The Right Coast

August 20, 2005
 
The BTK killer, psychopathology and punishment
By Tom Smith

Even as these cases go, this is a pretty bad one. Like I suppose many people, these sorts of cases make me think there is a place for capital punishment, even in a civilized society. There is, of course, the sheer horror and scale of the crimes Rader committed. For depravity, it is hard to exceed torturing to death children, not to mention men and women, for sexual gratification.

Interestingly and appropriately, the prosecutors have asked that Rader be deprived of anything (such as writing or drawing materials) that would help him relive his murders. Sexually sadistic psychopathic killers commonly want to relive the excitement of their crimes. They will revisit crime scenes, store bodies and have necrophilic sex with them (sorry, but it's true -- indeed, this has been used by police as a trap to capture sexual predators), collect trophies and of course obsessively relive them in their imaginations. It seems quite reasonable to me to view the re-imagining of his horrible crimes, albeit just mentally, as additional harms that the murderer does to the victims' families. Indeed, this seems to me one of the best reasons to put people like Rader to death. It gives victims' families the consolation of knowing that the murderer is not sitting in his cell savoring his past crimes. One might say, if he wants to delight in his crimes, let him do it in hell. I am sure many people, like me, regret that Rader cannot be executed under Kansas law.

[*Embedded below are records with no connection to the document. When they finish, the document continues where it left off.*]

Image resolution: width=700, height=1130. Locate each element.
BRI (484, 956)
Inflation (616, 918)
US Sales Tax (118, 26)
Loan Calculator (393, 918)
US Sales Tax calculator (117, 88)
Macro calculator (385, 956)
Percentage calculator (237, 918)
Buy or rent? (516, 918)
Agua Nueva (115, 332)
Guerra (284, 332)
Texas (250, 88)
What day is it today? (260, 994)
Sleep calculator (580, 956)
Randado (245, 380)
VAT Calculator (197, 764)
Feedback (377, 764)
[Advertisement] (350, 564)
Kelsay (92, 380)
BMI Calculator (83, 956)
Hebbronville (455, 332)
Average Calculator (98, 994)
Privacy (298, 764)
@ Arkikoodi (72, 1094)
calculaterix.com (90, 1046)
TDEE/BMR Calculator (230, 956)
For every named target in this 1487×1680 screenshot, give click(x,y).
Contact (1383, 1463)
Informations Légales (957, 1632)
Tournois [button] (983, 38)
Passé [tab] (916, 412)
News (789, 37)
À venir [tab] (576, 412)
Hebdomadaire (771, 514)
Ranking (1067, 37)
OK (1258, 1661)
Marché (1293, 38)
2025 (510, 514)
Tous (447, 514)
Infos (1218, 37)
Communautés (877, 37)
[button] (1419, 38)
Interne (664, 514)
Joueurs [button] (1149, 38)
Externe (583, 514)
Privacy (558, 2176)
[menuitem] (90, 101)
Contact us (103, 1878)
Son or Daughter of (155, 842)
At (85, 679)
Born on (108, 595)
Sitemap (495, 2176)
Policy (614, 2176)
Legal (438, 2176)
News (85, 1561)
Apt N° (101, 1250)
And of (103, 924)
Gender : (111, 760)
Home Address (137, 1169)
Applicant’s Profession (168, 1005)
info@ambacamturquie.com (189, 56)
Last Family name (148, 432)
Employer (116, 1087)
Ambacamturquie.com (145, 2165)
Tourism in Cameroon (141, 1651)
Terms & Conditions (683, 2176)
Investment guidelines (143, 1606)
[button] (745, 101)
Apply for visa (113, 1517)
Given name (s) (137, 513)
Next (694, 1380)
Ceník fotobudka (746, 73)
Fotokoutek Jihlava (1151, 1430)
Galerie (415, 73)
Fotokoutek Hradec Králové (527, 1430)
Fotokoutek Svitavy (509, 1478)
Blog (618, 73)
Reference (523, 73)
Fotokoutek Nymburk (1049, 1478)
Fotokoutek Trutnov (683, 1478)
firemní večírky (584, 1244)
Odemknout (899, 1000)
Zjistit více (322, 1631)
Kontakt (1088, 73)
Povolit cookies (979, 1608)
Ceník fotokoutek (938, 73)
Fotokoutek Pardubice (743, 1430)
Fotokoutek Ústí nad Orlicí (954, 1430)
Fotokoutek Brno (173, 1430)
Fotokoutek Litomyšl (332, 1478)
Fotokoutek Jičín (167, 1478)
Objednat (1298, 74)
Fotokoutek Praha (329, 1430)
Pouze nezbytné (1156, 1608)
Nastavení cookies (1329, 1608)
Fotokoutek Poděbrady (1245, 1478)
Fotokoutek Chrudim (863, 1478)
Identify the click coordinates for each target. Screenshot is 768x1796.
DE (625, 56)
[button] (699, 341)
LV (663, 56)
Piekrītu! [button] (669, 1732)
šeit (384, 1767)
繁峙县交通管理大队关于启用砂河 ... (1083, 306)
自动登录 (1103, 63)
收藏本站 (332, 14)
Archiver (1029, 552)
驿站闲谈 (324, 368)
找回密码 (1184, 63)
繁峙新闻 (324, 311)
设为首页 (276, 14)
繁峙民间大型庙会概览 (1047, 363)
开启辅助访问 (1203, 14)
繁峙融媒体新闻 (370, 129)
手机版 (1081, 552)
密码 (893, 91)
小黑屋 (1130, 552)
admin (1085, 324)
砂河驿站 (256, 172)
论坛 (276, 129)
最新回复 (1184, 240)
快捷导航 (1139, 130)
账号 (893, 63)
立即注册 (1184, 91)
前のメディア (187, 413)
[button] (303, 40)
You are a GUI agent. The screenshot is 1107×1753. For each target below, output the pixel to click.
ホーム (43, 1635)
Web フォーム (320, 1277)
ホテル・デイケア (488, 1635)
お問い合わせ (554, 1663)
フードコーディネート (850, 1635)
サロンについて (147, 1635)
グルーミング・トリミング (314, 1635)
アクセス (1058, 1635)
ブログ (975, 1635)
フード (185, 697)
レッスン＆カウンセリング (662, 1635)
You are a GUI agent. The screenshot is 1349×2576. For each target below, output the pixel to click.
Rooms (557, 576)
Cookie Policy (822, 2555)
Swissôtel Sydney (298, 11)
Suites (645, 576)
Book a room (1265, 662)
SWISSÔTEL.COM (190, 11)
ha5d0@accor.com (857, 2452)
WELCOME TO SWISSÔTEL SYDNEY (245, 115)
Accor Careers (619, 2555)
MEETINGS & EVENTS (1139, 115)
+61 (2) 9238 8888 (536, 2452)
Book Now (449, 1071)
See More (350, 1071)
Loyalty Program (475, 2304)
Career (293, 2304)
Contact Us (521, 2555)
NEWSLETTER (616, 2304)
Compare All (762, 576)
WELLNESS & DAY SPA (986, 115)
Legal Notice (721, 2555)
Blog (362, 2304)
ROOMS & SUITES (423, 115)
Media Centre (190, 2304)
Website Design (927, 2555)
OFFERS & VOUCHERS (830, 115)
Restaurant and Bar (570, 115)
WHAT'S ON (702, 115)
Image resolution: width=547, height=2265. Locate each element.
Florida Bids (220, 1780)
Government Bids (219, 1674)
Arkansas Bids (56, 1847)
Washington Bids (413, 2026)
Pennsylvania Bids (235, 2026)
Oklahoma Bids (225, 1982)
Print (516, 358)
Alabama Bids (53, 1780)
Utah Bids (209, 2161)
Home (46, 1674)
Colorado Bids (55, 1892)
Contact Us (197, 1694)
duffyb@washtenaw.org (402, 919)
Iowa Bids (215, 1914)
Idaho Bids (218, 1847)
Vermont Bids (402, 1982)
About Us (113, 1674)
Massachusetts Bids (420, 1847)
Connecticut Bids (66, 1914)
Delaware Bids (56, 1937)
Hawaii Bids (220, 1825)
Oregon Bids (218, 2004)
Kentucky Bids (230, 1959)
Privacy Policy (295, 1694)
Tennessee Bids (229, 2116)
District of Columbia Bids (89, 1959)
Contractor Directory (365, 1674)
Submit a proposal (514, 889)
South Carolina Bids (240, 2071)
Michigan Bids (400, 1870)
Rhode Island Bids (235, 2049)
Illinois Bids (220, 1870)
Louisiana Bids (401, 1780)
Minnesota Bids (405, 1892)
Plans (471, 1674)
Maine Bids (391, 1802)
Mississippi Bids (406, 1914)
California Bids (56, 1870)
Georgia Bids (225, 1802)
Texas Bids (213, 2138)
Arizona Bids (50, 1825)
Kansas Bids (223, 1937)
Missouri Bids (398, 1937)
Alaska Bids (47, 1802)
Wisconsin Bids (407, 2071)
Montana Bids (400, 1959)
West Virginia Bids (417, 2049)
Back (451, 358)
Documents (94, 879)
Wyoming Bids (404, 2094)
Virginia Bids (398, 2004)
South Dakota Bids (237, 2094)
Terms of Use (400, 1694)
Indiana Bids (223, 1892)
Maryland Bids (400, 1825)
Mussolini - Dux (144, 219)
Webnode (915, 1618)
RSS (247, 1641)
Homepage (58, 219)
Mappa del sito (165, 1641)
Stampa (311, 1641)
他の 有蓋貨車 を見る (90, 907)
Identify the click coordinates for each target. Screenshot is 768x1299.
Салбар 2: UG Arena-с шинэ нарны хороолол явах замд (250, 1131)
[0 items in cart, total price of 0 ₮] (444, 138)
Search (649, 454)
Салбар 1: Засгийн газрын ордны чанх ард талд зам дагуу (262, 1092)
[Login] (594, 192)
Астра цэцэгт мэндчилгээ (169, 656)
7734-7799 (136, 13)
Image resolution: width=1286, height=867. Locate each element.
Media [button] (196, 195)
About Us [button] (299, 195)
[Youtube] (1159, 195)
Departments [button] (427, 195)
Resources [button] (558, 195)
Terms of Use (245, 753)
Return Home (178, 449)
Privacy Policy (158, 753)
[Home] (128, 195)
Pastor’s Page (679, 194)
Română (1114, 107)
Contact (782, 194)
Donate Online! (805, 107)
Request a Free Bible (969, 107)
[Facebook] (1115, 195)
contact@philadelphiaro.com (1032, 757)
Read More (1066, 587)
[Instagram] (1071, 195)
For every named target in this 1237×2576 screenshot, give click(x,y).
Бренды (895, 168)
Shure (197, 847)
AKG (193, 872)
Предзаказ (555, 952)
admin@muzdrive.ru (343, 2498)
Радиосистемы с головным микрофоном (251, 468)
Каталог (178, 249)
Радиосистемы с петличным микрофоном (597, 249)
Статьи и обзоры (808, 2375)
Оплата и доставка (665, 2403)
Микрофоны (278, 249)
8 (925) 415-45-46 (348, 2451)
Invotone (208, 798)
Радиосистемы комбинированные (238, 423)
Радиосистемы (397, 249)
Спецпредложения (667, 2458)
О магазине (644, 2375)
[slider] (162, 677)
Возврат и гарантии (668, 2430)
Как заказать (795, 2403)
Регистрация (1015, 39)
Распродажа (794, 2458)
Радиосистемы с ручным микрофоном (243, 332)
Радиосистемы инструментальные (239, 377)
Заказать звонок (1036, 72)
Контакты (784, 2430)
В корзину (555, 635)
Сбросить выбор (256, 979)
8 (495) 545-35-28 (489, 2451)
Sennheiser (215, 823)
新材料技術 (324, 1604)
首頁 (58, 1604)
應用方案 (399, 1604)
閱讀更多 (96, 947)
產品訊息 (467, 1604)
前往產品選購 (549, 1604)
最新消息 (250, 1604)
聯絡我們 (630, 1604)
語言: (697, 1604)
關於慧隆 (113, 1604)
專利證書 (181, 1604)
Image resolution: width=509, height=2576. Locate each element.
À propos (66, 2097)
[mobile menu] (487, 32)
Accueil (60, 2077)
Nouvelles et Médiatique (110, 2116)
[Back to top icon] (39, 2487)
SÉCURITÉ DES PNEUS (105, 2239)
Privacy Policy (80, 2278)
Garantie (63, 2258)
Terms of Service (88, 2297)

It seems fair to say that psychopathic sexually sadistic predators are not that well understood, but more is known about them than used to be. Several articles noted the strangeness of Rader's statement at sentencing in which he tried to humanize himself by drawing parallels between him and his victims. One of the boys he murdered had a dog. Rader had a dog as a child. One of the women he tortured and murdered liked to garden. He liked to garden. This sort of grotesquely inappropriate "moral" thinking is common in psychopaths, or so I have read. They typically have an emotional poverty and superficiality, and lack of empathy and conscience, that makes them unable to engage in moral and empathic talk without appearing ridiculous. It is like someone who does not speak French trying to do so, and coming out with ridiculous nonsense -- "Waiter, please boil the blue tractor and eat it for me." It is not much of an exaggeration, if it is one at all, to say it is like a monster pretending to be human, and failing when the context disfavors his imitation. Yet in other contexts, psychopaths can be extremely glib, smooth and persuasive. One suspects many sucessful con artists are psychopaths.

Not all psychopaths are sadistic sexual predators, though inappropriate sexual behavior, such as early and extreme promiscuity, is apparently common. Scarily enough, psychopaths can be quite sucessful, in business or politics for example. Though no expert, I find it hard to believe that the extreme depravity evinced by Rader and similar killers, comes about without either a marked genetic predisposition, some sort of organic brain trauma, or both. Rader, again typically, apparently hanged stray cats as a child, showing an early preference for strangulation. This is not something he got from watching TV or growing up in a mean, capitalist society. This was evil bred in the bone. Cruelty to animals in childhood is definite danger signal of psychopathy, something parents and teachers should take seriously indeed when they come across it. (The two others in the triad are setting fires and fighting with other children.)

It remains mysterious to me, however, and perhaps to psychologists, why there should be a way in which humans can go wrong, such that they end up wanting to torture and kill people for sexual gratification. But then, a lot of sexual perversions are very odd. But at least some are odd, but not so extremely evil. Creatures such as Rader leave one wondering, where does it come from? One wonders for a while, but then one must turn one's face away.